
    Peter claimed they lied to the people who worked for them, lied to the publishers, the public and results were obvious, Scavenger collapsed as it could’nt live up to all these lies…..

    :-) Given Peters own track record with promised features in games and promised games themselves that never appeared, that comes over as just a little ‘rich’ in places…

    1. monokoma Post author

      Interesting info, Scavenger really had some great developers in their team, it’s sad that everything else was not as good as their talent :(

  4. anonymous

    Peter Molyneux called and faxed Scavenger in July 1996 asking to work in partnership with Scavenger. He was pushy. Scavenger never took his call nor returned his fax. He called a few times. Scavenger was one of the hottest studios of the time. It had the best technology including several engine(s) better than Quake. etc.. Molyneux was simply upset at the snub and his comments reflect that. In an email given to Scavenger during its lawsuit against GT Interactive the founder of Epic Games and the creator of the Unreal Engine Tim Sweeney wrote to GT that “Scavenger has the best engine” today; quite the complement. GT wanted out of the contract because it itself was dying (its stock price had fallen from $80 to $6 in under 3 months) and didnt want to pay millions owed. They literally took (stole!) Scavenger’s games without paying. Scavenger never filed bankruptcy as was wrongly reported. Scavenger simply had no money to continue its operations. The lawsuit took years and years as lawsuits do and by the time GT Interactive was forced by the New York Supreme Court to pay Scavenger over $3m dollars (a huge huge amount first due in 1996 when games were made for $500k) all its teams had moved on. Ken Williams, CEO and founder of the largest video game publisher at the time Sierra, Inc. testified at a video deposition that he did not trust (or like) the founder of GT Interactive and confirmed Scavenger’s business valuation. Scavenger team members went on to create Hitman, Messiah, Matrix, Enclave, The Chronicles of Riddick, and many others. It also won the award for best booth at the first two E3 shows (1995, 1996).

  5. Ross Sillifant

    Gamepro magazine’s E3 coverage haf this, Terminus along with Scorcher and Amok down for Playstation… Couldn’t see the latter 2 mentioned on here after a basic search.

  6. Ross Sillifant

    @anonymous:You can have the very best game engine tech on a system at the time, but you still need the basics of good game and level design etc to make a game work.

(INFORMATION SUPPLIED)
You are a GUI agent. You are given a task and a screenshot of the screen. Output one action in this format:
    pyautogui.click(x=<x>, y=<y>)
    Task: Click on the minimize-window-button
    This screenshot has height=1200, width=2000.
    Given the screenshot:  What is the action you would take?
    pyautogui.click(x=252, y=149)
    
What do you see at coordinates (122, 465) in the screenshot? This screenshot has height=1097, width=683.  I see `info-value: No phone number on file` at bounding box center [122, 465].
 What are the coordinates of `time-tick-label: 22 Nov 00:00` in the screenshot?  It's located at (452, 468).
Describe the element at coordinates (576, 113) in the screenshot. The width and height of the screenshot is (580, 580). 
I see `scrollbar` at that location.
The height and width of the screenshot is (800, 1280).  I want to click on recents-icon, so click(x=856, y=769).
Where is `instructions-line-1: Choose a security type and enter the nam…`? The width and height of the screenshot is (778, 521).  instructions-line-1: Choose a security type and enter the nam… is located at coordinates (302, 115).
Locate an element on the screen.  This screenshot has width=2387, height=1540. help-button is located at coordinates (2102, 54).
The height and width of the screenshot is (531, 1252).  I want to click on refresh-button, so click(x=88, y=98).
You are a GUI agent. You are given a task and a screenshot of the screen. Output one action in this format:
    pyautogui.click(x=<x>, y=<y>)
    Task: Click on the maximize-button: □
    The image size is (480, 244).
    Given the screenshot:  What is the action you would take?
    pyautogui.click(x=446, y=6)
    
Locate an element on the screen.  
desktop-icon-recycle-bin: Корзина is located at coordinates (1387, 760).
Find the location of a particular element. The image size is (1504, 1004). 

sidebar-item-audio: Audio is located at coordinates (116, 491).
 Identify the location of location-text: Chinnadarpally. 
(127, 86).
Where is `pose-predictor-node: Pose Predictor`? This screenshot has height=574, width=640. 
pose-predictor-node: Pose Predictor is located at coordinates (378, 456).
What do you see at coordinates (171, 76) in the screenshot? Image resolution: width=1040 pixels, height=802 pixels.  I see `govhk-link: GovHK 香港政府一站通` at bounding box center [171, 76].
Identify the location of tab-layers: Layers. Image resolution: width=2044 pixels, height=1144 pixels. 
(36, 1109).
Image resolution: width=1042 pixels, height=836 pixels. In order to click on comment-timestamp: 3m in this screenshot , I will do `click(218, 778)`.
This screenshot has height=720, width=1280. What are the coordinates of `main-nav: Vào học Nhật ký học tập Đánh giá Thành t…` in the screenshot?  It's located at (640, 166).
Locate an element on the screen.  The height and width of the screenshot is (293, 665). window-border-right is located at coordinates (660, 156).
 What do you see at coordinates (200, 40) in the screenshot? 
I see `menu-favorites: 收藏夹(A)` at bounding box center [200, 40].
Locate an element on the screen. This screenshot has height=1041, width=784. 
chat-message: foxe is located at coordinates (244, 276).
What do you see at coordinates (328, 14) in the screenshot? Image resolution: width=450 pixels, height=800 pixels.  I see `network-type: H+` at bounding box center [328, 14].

(COMPLETE THE FOLLOWING)
1 - Echo the Scavenger comment thread word for word from "Gamepro magazine’s E3" to "a game work.".
2 - Carry the Scavenger comment thread on from its final sentence.
The records are not needed for any of this.

(ANSWERS FOR THE TASKS)
1 -
Gamepro magazine’s E3 coverage haf this, Terminus along with Scorcher and Amok down for Playstation… Couldn’t see the latter 2 mentioned on here after a basic search.

  6. Ross Sillifant

    @anonymous:You can have the very best game engine tech on a system at the time, but you still need the basics of good game and level design etc to make a game work.

2 -
    I was always rather skeptical of the 32X Scavenger demos the UK press went ape over,once i saw actual video footage many years later.

    Considering the 32X was limited to MD/Genesis resolution (320X224?) and 512KB+128KB RAM..

    What was running looked a little too good.

    Resolution, Texture quality and some lighting effects..all beyond actual Saturn games and some lighting effects better than PC games.

    Looked more like running on PC 32X development system.

    Plus a rolling demo has no interaction,collision detection A.I etc.

    We saw the likes of NEON come up with fantastic game engines, but the actual games themselves were rather shallow.

    I loved Zyrinx’s Megadrive titles, enjoyed Saturn Amok greatly,but Scorcher, whilst fantastic tech for a Saturn game, fell short of Wipeout series on PlayStation.

    Quake was a lot more than the engine powering it to be fair.

  7. Ross Sillifant

    Sent you some new press coverage, game called Spearhead shown alongside Mudkicker and Into The Shadows.

  8. co

    I worked on this game, until Scavenger bankrupcy.
    It was due for PC and Playstation only.
    The PC version was using a hack to display the road and was quite advanced and almost playable.
    The playstation engine was a real 3D engine: we never went beyond a tech demo for PSX, but technically it was great.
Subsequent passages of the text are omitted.